Quiero romper otra lanza, para ver si así, rompiendolas todas, acabamos con la guerra, a favor de los que faenamos en casa, además de en el trabajo. Porque, queridos amigos, también existe la minoría de los “men” que pasan el aspirador en pijama, cambian pañales hasta arriba de cacas, ponen lavadoras a destajo sin que se mezclen los colores, (ojo que a muchas les pasa), y quitan más polvo del que puedan echar en su vida, además de preparar biberones, purés, meriendas, etc, y quitar los pelos de la bañera, del lababo y del “bidel”, (como diria el Richar), limpiar la grasa de la vitro, en fin, todo aquello que antes solo estaba reservado a las mujeres y vedado a la noble causa de “ser hombre”.
Pues bien, por ellos, por nosotros, por los que no huimos del peligro ni eludimos responsabilidades, por todos, quiero reivindicar una fecha para el “dia del amo de casa” y que lo promulguen como fiesta nacional.
Probablemente aun seamos una minoria, mal mirados por los que no pegan palo al agua y soñados por una gran inmensa mayoría de mujeres hartas ya de lavarle los gallumbos al “compañero”, pero no nos desanimamos porque sabemos que la fama cuesta, que hay que sudar para conseguirla…algún día tendremos la fama y el reconocimiento que nos merecemos por nuestras labores, labores que quedan relegadas al anonimato del hogar, a las cosas que haces en privado, como sacarte los mocos o tirarte un pedo.
Esto nuestro es algo más, amigos, es una labor que el hombre del nuevo milenio acepta con orgullo, como un guardia civil gay que sale del armario, con arrojo y valentía. No tenemos miedo de contar en el trabajo a lo que dedicamos el poco tiempo que nos queda.

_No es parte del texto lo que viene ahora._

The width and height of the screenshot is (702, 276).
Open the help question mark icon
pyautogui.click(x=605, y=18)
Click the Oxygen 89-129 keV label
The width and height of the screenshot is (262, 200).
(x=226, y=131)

Hace tiempo, cuando solo eramos unos pocos los que nos dedicabamos a esto, que incluso los hay que bordan y hacen en punto de cruz cuadros maravillosos para la habitacion de sus hijos, como decía, cuando eramos pocos se reían de nosotros al contarlo y nos insultaban, nos decían con sus roncas voces producto de los soles y sombras que tomaron durante su carrera como machotes, que si éramos nenazas y cosas por el estilo. Aguantamos el tirón y ahora se acerca nuestro momento, nuestra lucha silenciosa con la fregona y el estropajo está a punto de dar sus frutos.
Unámonos todos juntos, hombres sin prejuicios del planeta y gritemos a coro lo que somos: ¡Hombres del futuro!.